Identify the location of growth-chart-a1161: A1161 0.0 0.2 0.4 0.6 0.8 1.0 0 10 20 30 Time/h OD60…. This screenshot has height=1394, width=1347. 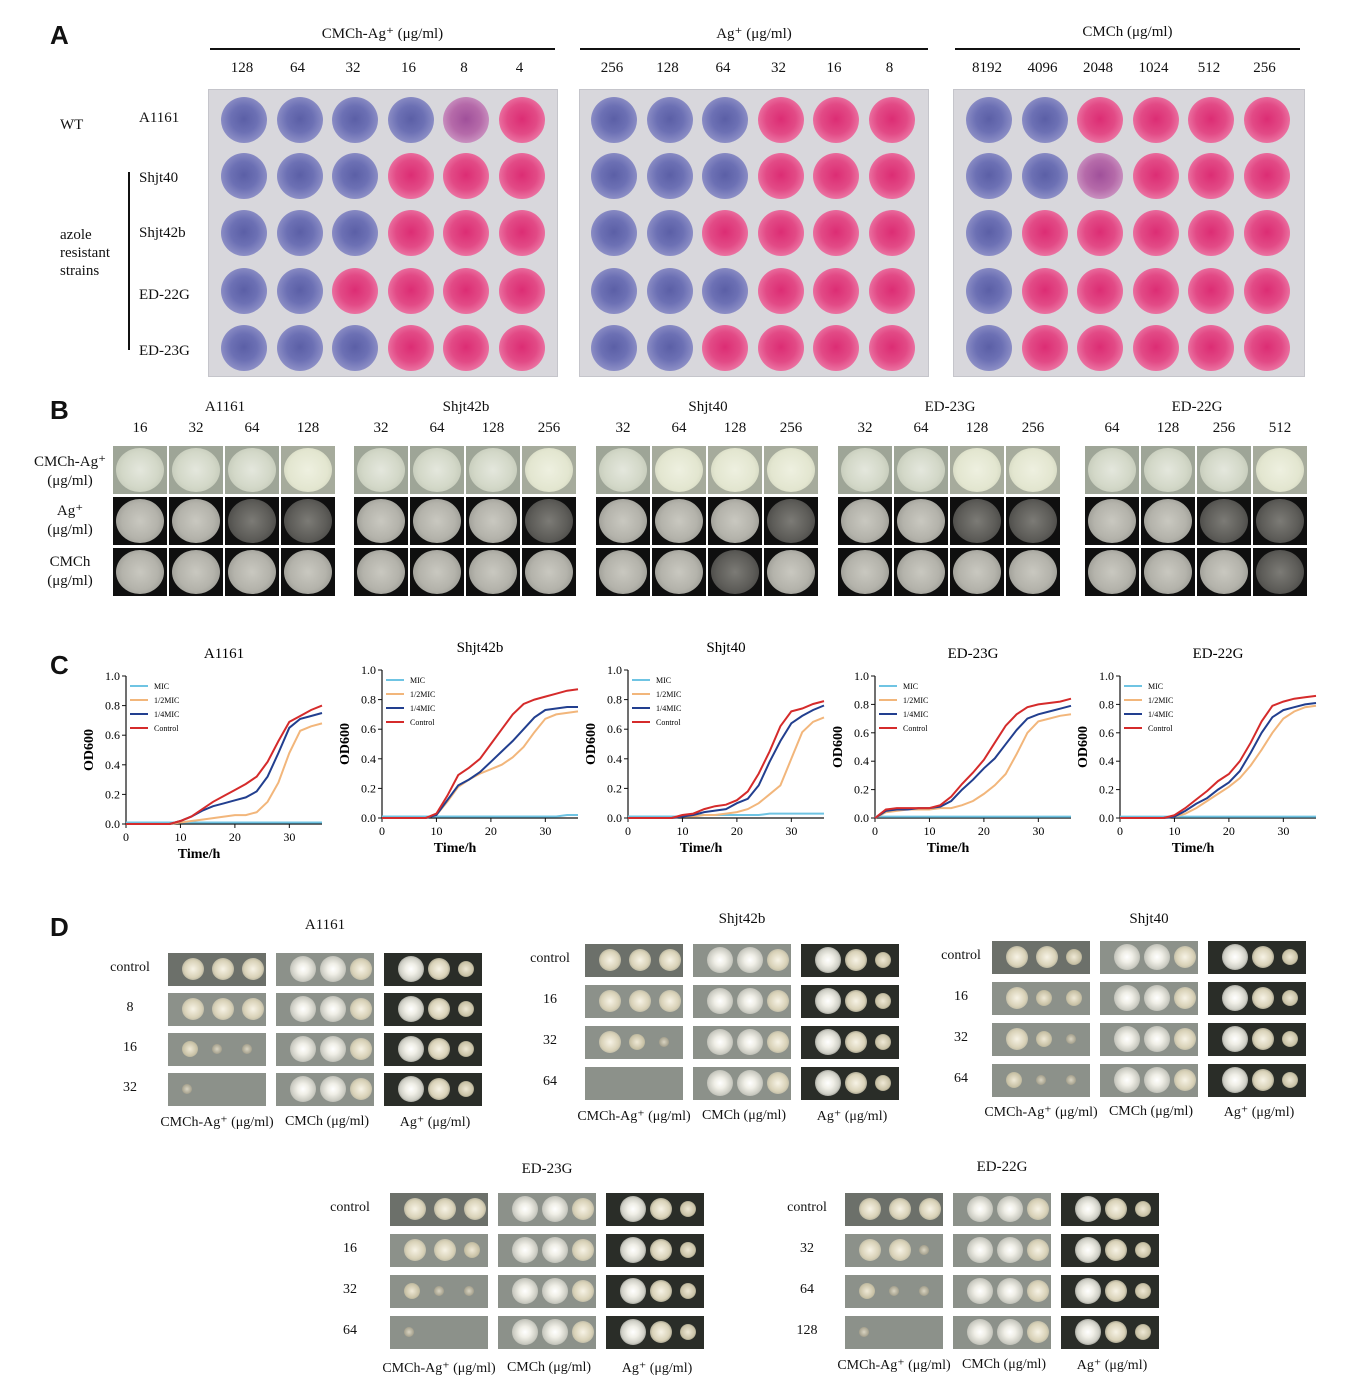
(202, 754).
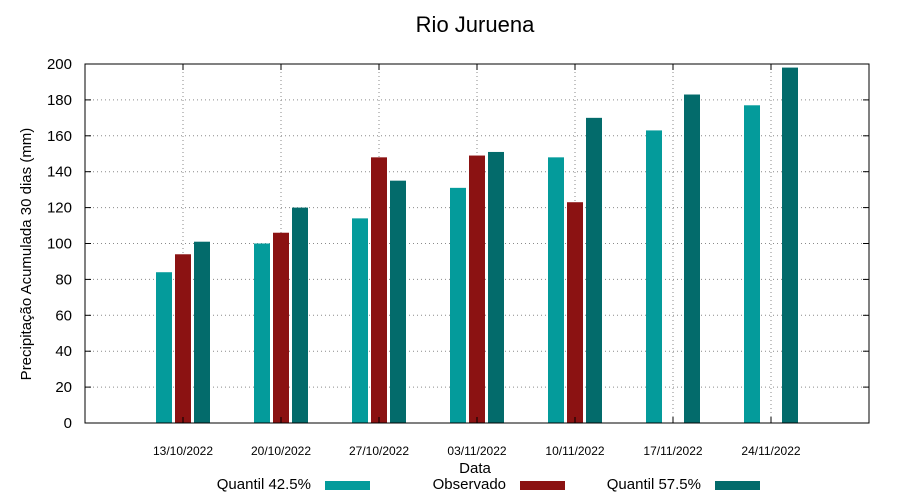  Describe the element at coordinates (26, 254) in the screenshot. I see `y-axis-label: Precipitação Acumulada 30 dias (mm)` at that location.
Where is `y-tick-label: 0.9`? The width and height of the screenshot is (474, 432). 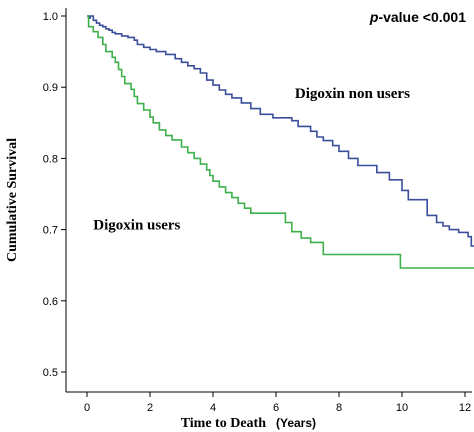 y-tick-label: 0.9 is located at coordinates (50, 88).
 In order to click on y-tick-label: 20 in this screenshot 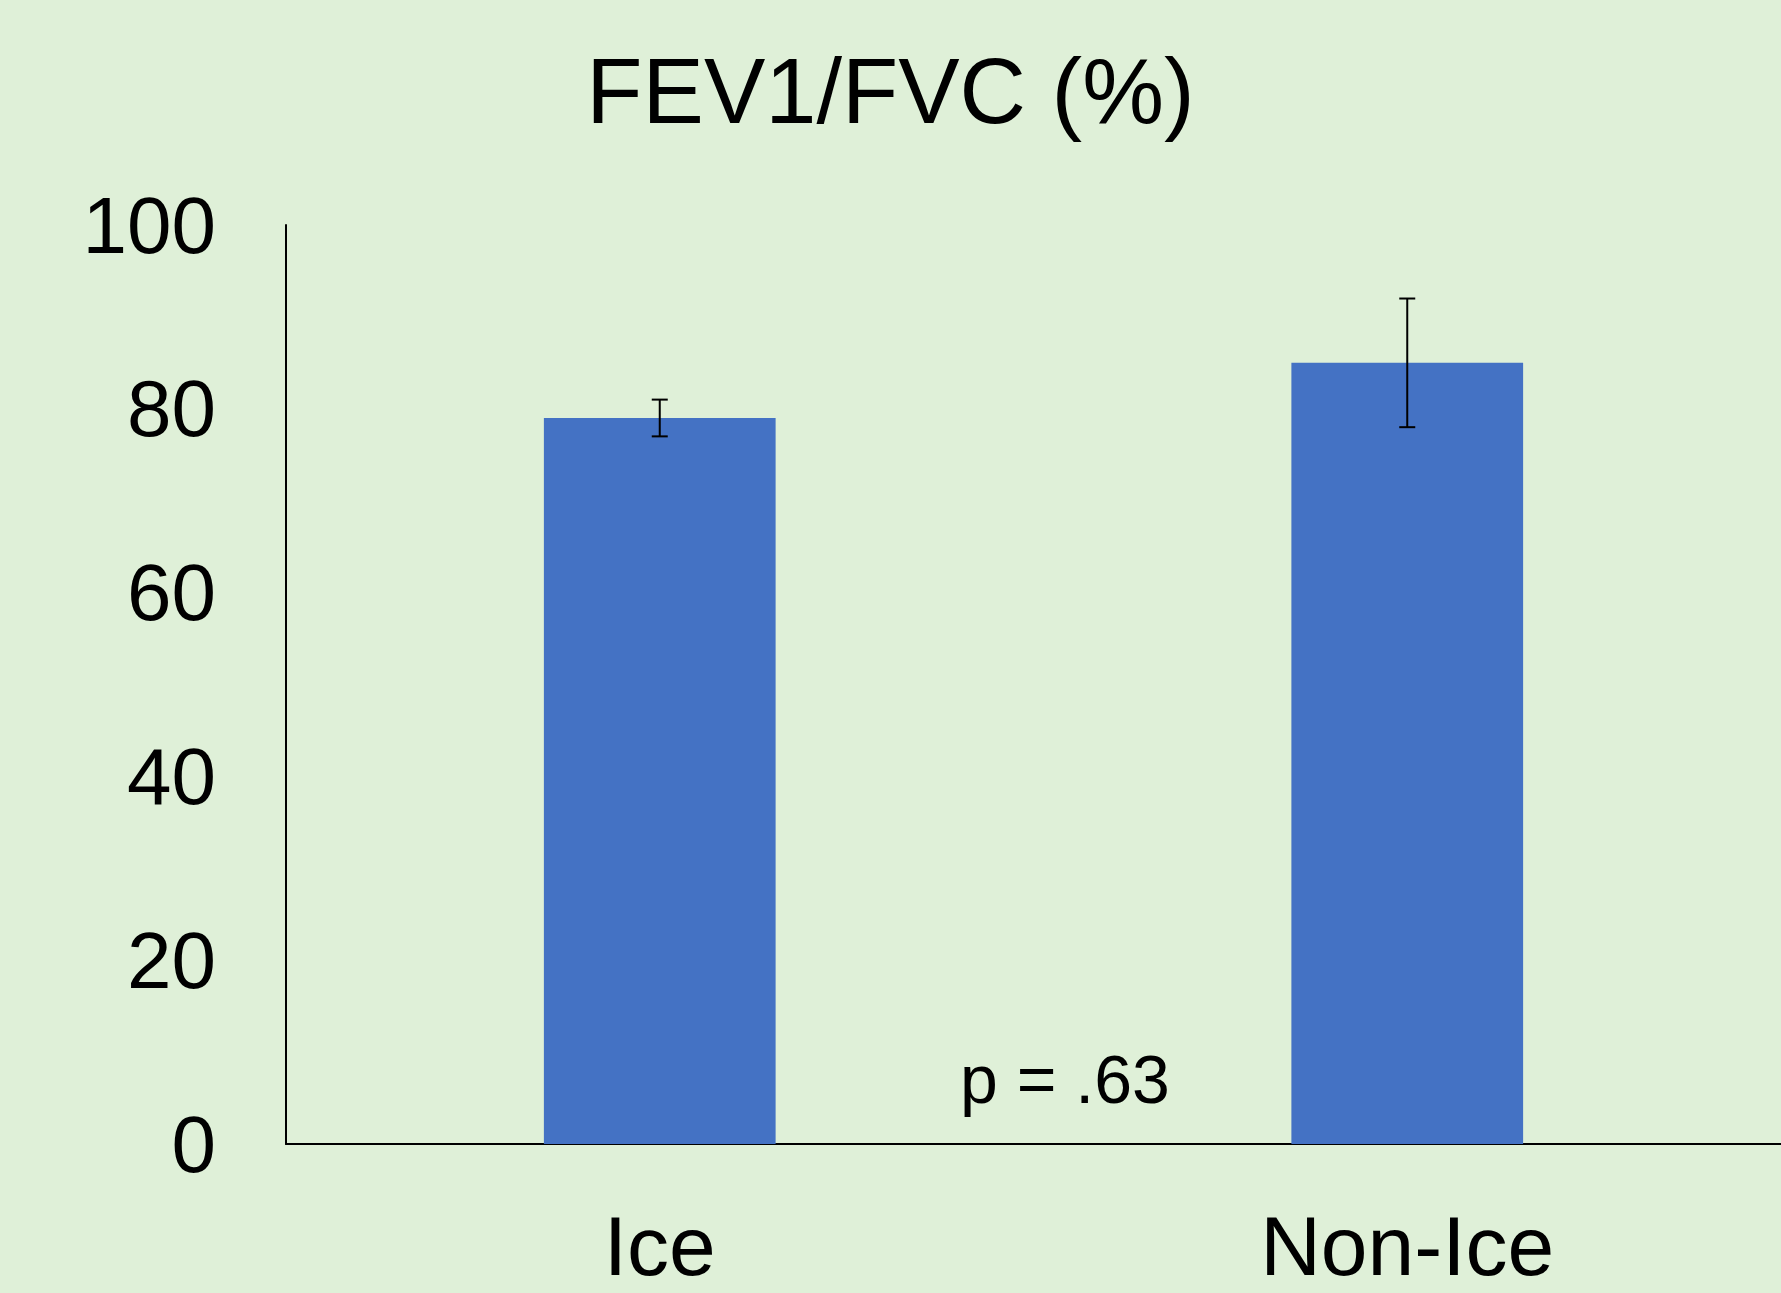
———
● **WHAT TO PRODUCE**:
Repeat the lines above word for word, starting with the first one and going on through the line with "Describe the element". Leave the pictures out.

● **SOLUTION FOR THIS EXERCISE**:
Identify the location of growth-chart-a1161: A1161 0.0 0.2 0.4 0.6 0.8 1.0 0 10 20 30 Time/h OD60…. This screenshot has height=1394, width=1347. 
(202, 754).
  Describe the element at coordinates (26, 254) in the screenshot. I see `y-axis-label: Precipitação Acumulada 30 dias (mm)` at that location.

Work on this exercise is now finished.